Starting with a simple material (including specular and normal map) using UDKs default Phong model:
This same material can be rebuild using the custom lighting as follows:
It's obvious that phong specularity takes a calculation of the reflection vector into account. The default Lambert lighting can be easily achieved by multiplying the diffuse color/texture with the dot product of light and normal vector. If you don't need a normal map use a Constant3Vector of (0,0,1) instead.
The heart of blinn specularity is the halfway vector between camera and light vector:
A dot product of this halfway vector and the normal vector is beeing exponentiated with the specular power afterwards. It's very important to normalize the normal map before using it for the blinn specular calculation, otherwise heavy artfacts might occure.
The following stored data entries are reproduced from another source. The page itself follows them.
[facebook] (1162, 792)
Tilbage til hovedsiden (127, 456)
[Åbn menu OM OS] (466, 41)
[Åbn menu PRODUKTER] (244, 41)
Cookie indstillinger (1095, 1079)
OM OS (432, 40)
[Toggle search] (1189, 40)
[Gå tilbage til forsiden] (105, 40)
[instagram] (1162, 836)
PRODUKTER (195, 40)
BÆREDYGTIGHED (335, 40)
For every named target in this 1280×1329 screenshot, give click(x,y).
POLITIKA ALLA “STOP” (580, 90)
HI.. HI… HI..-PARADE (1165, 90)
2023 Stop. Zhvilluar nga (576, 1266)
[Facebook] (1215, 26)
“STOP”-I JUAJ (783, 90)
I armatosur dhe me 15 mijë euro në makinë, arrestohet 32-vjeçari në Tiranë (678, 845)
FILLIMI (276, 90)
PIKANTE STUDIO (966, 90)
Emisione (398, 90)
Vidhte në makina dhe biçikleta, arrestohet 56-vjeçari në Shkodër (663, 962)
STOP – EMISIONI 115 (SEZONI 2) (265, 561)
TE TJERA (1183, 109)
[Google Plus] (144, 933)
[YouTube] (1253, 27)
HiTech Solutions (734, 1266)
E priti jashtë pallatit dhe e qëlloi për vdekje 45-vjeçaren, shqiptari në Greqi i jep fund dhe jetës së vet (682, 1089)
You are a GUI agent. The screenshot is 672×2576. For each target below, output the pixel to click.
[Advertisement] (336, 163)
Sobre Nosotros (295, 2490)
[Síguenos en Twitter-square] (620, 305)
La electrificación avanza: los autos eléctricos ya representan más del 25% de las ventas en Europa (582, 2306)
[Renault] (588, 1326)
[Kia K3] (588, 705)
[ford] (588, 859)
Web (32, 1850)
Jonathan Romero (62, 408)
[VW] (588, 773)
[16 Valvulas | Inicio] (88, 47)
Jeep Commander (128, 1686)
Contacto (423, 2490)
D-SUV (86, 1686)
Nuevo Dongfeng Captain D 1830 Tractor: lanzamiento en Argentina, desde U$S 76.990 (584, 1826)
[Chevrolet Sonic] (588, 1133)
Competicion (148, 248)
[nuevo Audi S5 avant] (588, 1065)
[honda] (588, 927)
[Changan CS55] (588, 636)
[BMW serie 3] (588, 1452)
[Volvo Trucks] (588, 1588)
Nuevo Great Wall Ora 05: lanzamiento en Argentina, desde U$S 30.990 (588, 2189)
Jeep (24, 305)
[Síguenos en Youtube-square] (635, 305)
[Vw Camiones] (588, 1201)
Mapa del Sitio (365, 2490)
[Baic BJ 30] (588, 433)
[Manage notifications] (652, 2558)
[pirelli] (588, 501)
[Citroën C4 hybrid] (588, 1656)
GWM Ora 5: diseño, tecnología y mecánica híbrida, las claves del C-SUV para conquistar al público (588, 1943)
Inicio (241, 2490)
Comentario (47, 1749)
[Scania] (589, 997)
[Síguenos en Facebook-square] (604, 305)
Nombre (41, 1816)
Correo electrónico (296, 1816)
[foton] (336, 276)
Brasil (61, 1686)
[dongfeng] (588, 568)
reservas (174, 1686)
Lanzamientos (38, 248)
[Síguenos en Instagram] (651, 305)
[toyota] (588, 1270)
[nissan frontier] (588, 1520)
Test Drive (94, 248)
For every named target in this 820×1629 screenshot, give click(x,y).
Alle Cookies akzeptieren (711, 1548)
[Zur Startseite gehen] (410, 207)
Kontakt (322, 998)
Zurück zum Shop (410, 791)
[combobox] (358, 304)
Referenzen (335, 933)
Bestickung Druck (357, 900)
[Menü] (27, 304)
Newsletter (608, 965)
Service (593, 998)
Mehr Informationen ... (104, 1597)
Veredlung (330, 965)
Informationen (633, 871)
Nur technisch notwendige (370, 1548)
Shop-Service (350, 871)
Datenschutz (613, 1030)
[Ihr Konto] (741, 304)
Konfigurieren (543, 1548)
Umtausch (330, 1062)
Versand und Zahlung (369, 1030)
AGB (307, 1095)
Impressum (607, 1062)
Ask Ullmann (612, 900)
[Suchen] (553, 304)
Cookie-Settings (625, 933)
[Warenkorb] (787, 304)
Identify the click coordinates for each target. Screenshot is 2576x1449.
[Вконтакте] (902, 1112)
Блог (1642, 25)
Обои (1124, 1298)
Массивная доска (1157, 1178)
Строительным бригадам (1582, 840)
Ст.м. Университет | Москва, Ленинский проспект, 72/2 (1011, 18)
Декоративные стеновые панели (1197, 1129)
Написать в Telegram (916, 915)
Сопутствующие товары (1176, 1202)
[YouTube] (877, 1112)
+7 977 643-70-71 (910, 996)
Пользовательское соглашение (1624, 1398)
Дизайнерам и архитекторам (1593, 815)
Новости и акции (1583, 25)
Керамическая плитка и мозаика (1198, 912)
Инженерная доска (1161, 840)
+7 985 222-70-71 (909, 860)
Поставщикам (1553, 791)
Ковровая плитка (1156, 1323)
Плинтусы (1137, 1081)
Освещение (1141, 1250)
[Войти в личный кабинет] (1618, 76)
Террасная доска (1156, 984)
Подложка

This is really necessary, no matter if you have already done the normalization before importing the normal map.
Due to the different calculation, blinn specular needs a 4 times higher specular exponent than phong. But from my own experience I have to say that a 3 times or even 2 times bigger specular power looks better and more comparable.
Last but not least here's a phong / blinn specular comparison screen, taken at a fairly small angle between light source and objects surface:
As you can see blinn will give you a distinct elongated specular highlight whilst phong retaines the blob look.